* [EXTRACTED DATA]
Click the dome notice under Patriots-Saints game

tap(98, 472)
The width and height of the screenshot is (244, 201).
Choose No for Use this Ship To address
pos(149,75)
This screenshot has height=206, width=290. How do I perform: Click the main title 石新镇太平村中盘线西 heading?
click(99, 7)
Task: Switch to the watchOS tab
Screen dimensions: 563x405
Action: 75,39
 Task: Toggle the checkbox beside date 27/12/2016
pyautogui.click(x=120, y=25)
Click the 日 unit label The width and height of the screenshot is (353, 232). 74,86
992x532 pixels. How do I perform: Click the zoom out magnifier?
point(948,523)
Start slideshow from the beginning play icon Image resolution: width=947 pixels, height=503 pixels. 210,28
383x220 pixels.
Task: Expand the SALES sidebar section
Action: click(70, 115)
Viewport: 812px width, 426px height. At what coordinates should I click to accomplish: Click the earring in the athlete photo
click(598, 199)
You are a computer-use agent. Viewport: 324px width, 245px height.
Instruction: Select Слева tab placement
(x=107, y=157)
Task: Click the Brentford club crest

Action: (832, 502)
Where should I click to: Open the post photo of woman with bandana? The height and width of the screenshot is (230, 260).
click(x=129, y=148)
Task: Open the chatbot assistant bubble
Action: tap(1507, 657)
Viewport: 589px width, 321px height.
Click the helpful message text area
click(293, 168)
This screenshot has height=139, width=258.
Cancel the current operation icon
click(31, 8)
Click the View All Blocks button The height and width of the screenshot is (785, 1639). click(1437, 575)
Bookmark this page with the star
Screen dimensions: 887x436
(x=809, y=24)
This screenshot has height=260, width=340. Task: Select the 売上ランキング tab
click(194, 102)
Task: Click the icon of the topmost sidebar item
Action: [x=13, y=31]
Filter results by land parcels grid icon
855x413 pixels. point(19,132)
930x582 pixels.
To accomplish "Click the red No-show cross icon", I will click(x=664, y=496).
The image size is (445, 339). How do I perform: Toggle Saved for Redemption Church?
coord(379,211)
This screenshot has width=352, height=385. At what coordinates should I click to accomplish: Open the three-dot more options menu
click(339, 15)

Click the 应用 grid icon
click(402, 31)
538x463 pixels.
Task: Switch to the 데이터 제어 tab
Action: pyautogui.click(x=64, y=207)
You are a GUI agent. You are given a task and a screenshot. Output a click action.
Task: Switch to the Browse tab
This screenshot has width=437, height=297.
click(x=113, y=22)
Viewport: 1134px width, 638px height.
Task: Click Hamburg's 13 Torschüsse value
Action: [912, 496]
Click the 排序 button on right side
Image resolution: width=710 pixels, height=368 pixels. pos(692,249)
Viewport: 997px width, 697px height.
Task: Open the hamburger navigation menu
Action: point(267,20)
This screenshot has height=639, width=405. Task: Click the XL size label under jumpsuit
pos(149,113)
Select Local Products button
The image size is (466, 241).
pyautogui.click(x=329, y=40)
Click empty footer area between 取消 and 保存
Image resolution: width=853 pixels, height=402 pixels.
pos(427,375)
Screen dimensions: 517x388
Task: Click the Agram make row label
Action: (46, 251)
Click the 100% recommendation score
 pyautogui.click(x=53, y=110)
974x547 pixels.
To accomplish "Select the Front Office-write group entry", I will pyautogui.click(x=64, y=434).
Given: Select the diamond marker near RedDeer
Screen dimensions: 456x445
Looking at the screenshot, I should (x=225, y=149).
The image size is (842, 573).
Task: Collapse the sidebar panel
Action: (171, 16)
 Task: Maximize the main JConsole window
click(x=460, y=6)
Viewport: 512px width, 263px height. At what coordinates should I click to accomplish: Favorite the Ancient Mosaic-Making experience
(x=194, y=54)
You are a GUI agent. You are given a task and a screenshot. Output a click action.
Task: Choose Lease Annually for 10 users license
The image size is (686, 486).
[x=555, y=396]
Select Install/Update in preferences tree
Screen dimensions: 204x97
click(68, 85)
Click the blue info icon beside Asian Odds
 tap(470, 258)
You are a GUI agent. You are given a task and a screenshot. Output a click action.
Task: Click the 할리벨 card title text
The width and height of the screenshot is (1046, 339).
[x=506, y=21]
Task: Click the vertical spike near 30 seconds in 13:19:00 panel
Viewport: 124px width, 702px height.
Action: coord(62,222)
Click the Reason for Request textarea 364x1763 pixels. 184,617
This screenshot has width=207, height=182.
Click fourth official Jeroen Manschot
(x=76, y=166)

* [PROBLEM TO WORK ON]
Among the entries, how many lines include the string "will"? Please reply with only the number.

* [EXPECTED ANSWER]
2